Examining Cisco’s Model of the Self-Defending Network

Examining Cisco’s Model of the Self-Defending Network

Several trends in network security point out the need for a flexible, resilient, and fast acting defensive strategy. Both evolving threats and the blurring of the network perimeter serve to underline this need. In Cisco’s model of the Self-Defending Network, every network device has a part to play in a cooperative, homogeneous network security strategy. It is still useful to know the answers to questions such as these:

  • Where the threats are coming from (both internal and external to an organization)?
  • Across what parts of the network are these threats traveling?
  • In which direction are these threats flowing?

Although these questions are open-ended and can only be answered in the course of an organization’s risk assessment, one central question needs to be answered, and that is, “where is the network perimeter?” This will be examined (if not totally answered!) in the next subsection.

Where Is the Network Perimeter?

Before examining which devices to deploy in a secure network architecture, it would be useful to determine where the trusted network boundaries or perimeters are. Here is a simple definition of a network perimeter:

Network perimeters are established by firewalls. A network perimeter is a logical boundary between parts of the network with differing levels of trust.

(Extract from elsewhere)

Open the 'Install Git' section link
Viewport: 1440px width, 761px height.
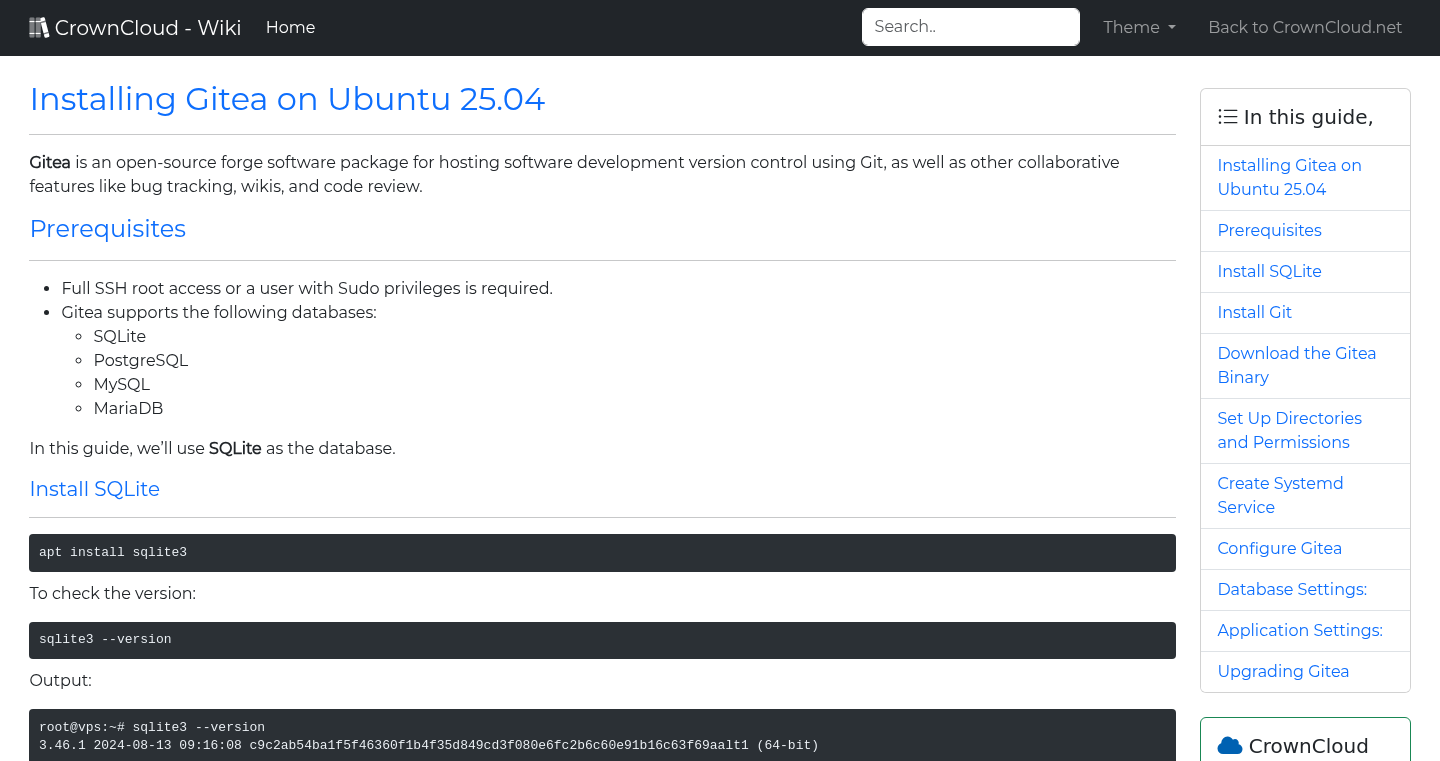click(1254, 312)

For now, per the (unfair?) stereotype of a politician, we will evade directly answering the question of where the perimeter is. Instead, the next few thoughts and examples aid you in determining where your network perimeters are in your network.

Once you have established a definition of a perimeter that works for your network, stick with it, as your network security philosophy will be built around it. Some network security experts have opined that the network perimeter is extinct. Most would disagree, at least in part, while agreeing that determining where the perimeter is has become somewhat blurred. For example, firewalls have traditionally established the perimeter by establishing security zones of various levels of trust and using technical controls such as ACLs to control traffic across it. This also made it fairly simple to define ingress and egress flows of traffic because ingress (or inbound) would be defined as traffic that flows from a less-trusted to a more-trusted security zone. Egress (or outbound) traffic would be the opposite direction. Although the definition of ingress versus egress has not changed, what has changed is the location of the perimeter itself in some cases. Here are two examples of cases where the location of the perimeter is somewhat blurred:

  • Example 1: Perimeter on an application server. If TCP port 80 (HTTP) traffic is allowed in through a firewall, and that firewall is only
    analyzing traffic to OSI layer 4 (the transport layer), it can be argued that the firewall is no longer creating perimeter security for that protocol. The perimeter might actually be established on the web server itself, using whatever application layer firewall capabilities that may or may not be deployed on that device. The security of the entire network may hinge on the razor edge of patch management and proper configuration of the web server. Clearly, an application layer firewall will be needed in order to inspect the traffic for protocol compliance, as well as for malicious intent such as Instant Messaging (IM), Peer-to-Peer (P2P), file sharing, embedded code, and so on. A good security policy defines protocols that are absolutely not allowed on a network, but how is this policy enforced?
  • Example 2: Moving Perimeter. At one of your training facilities, one of the employee-students brings in a wireless access point and connects it to a wired Ethernet jack in the classroom, creating a wireless network without encryption in the classroom. On the face of this, it seems OK—if the individual connects to the data jack, they are inside the perimeter, and this is allowed by your security policy; then you realize that one of your competitors, who has offices in the floor above you, has access to your corporate network. Where is your perimeter now? Has it moved? Are internal systems at risk?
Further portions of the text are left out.